**Records:**
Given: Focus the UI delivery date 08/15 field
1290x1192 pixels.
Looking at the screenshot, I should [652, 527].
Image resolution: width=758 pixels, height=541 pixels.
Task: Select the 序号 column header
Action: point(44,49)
...
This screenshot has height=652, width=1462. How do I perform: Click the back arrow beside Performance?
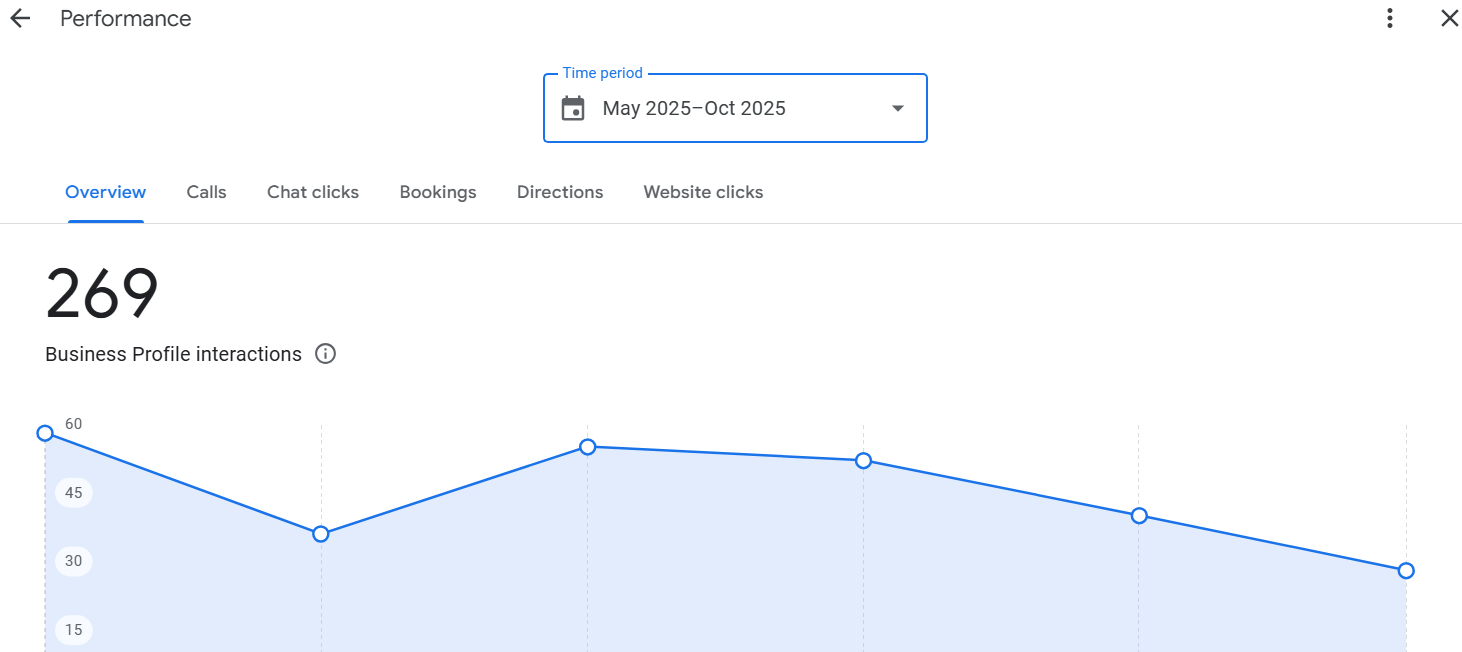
==
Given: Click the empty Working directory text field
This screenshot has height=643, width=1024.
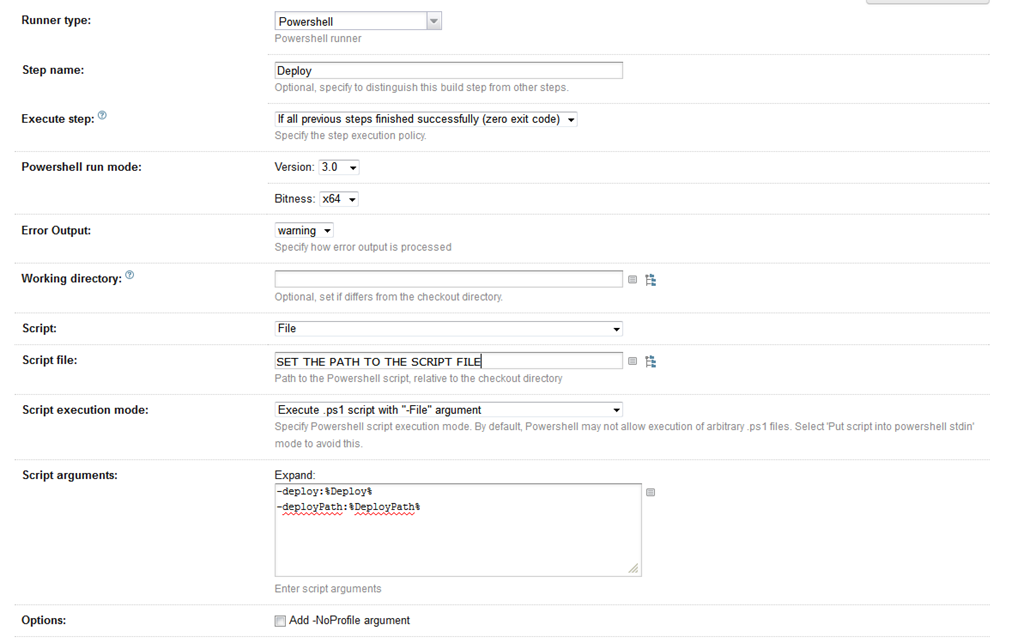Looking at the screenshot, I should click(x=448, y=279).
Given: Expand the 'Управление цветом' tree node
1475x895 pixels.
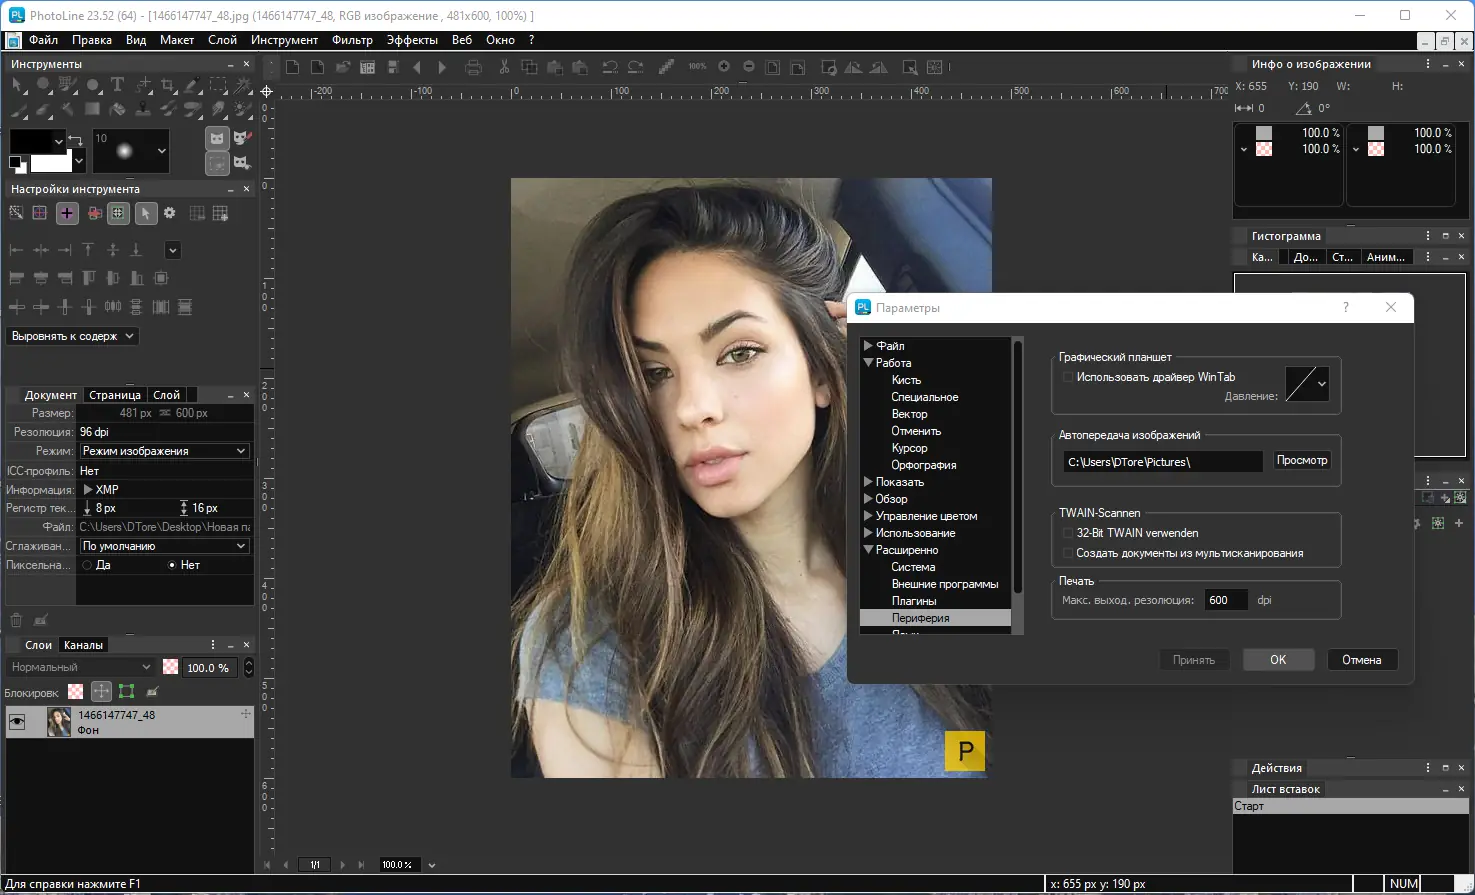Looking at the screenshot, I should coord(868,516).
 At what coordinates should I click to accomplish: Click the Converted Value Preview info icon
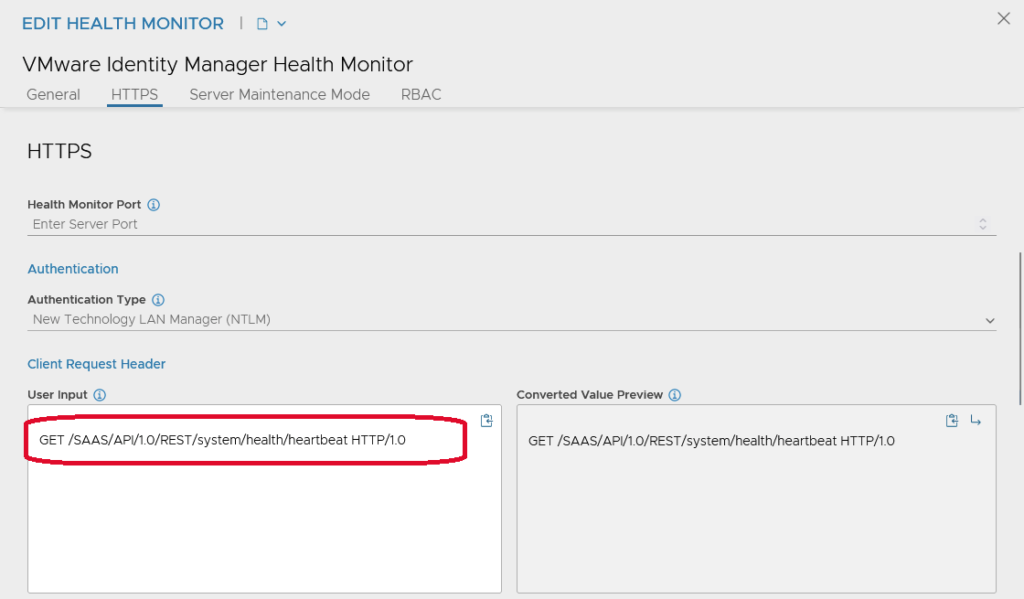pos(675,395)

**Task objective:** Check each line of the listing above for the string "field", and report how many lines contain it, as a number alone.

**Written reply:** 2